Fürchtet euch nicht! Siehe, ich verkündige euch große Freude, die allem Volk widerfahren wird. So sagt es der Engel in der Heiligen Nacht zu den Hirten. Und so wird es heute Nacht uns gesagt. Und das Kind in der Krippe haben wir zum Zeichen, dass das stimmt.

Mit diesem Zeichen im Herz und im Kopf können wir fröhlich und guten Mutes in unsere Weihnachtsstuben zurückkehren. Und nach den Feiertagen ebenso fröhlich und guten Muts unser Tagewerk wiederaufnehmen. Es ist doch so: Wie vieles fügt Gott gut in unserem Leben. Wie oft sind wir ganz und gar nicht gottverlassen, weil Gott gegenwärtig ist. Kann es sein, dass wir solche Erfahrungen der Gottesgegenwart immer zu schnell vergessen? Wie wäre es mit dem Führen eines Gott-hat-es-gut-gefügt-Tagebuches? Ob das ein Vorsatz für das neue Jahr werden könnte?

10 […] Fürchtet euch nicht! Siehe, ich verkündige euch große Freude, die allem Volk widerfahren wird; 11 denn euch ist heute der Heiland geboren, welcher ist Christus, der Herr, in der Stadt Davids. 12 Und das habt zum Zeichen: ihr werdet finden das Kind in Windeln gewickelt und in einer Krippe liegen.

i) Süddeutsche Zeitung vom 24.12.2022, S. 4.
ii) Heribert Prantl schreibt im genannten Leitartikel: „Die Meinung, dass Weihnachten auch ohne die Erzählung von Kind in der Krippe funktioniert, wird dieses Jahr besonders süffig vorgetragen.
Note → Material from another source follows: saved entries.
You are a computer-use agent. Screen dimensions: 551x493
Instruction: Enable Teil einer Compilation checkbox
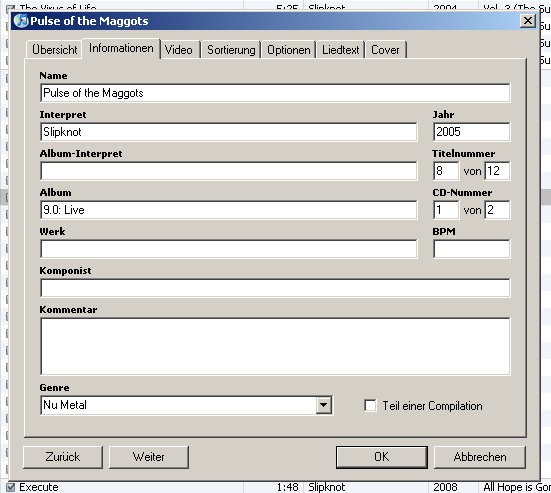(x=370, y=406)
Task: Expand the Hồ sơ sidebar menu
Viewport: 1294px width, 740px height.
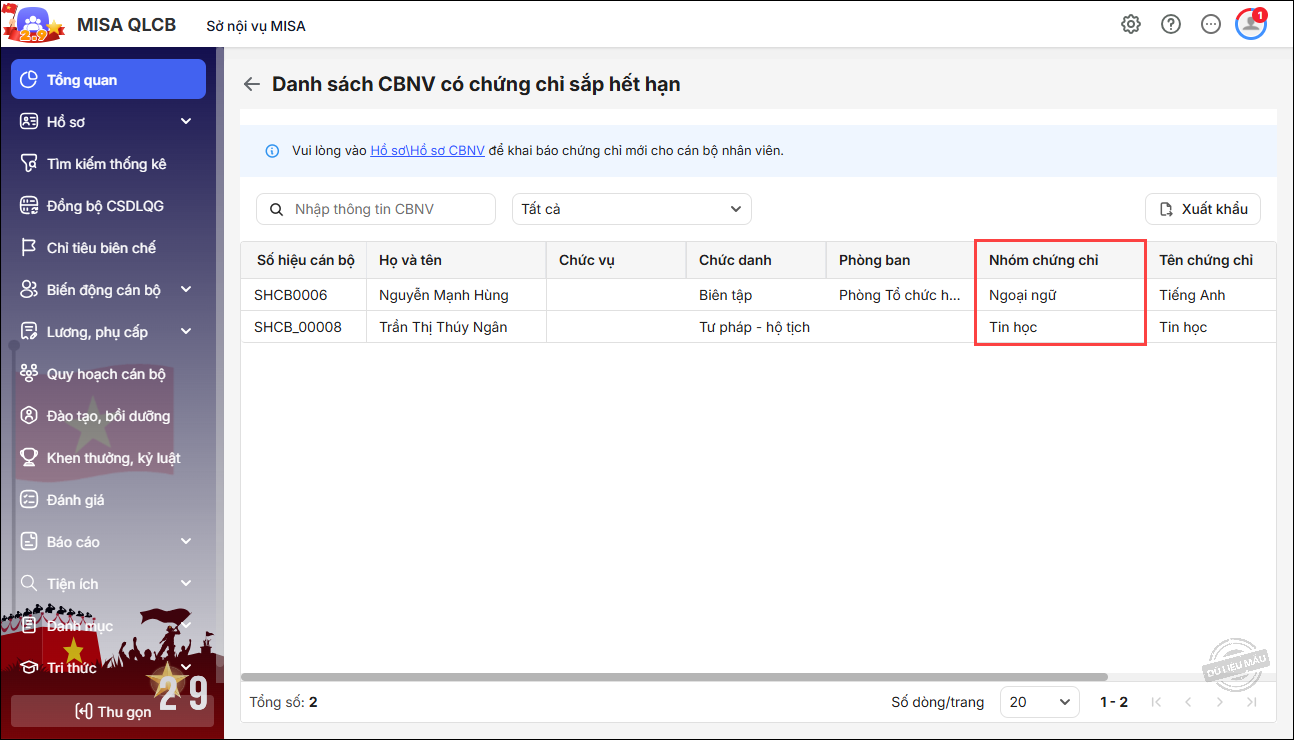Action: tap(185, 122)
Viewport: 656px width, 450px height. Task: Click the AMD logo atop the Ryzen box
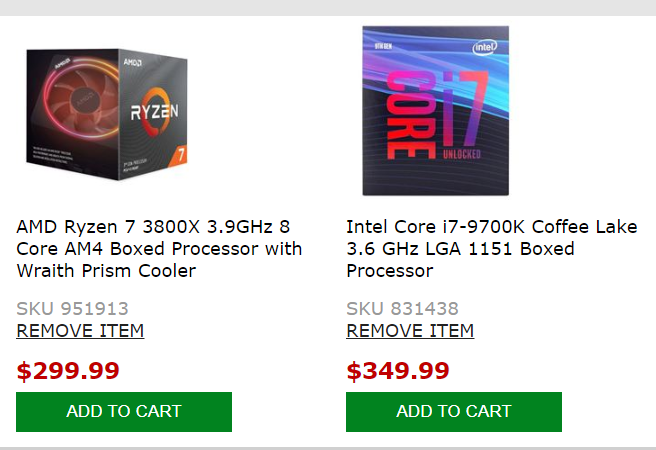click(x=130, y=61)
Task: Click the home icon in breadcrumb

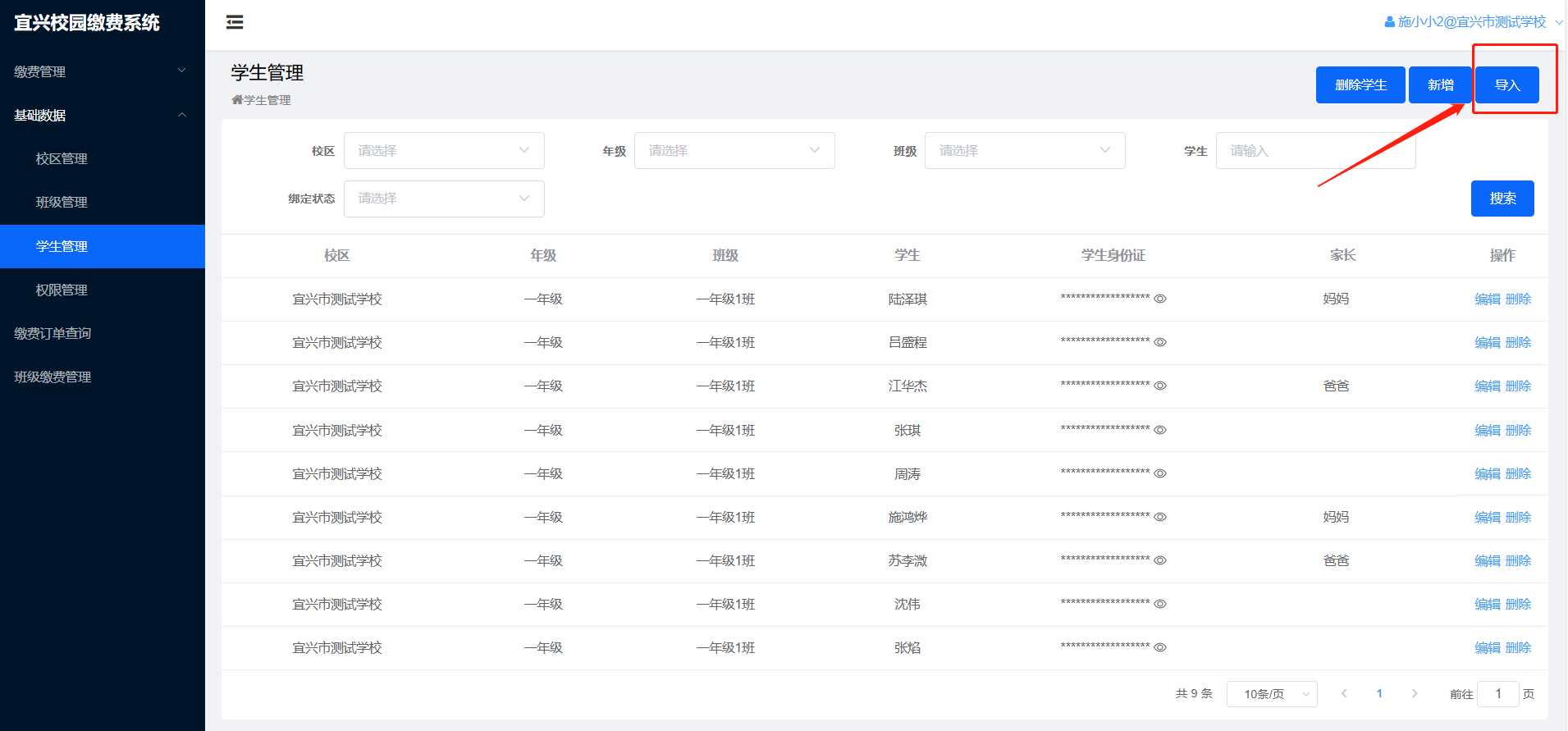Action: (x=237, y=100)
Die Verachtung des religiösen Kerns des Festes mag eine Facette jener innigen und grimmigen Kirchen- und Religionsverachtung sein, die auch zu Weihnachten nicht bereit ist, Konzessionen zu machen.“ Solche Erwiderungen auf die oft wohlfeile und häufig ungerechtfertigte „Kirchen- und Religionsverachtung“ unserer Tage, könnte durchaus auch aus kirchenleitenden Mündern kommen.
iii) Süddeutsche Zeitung vom 24.12.2022, S. 4.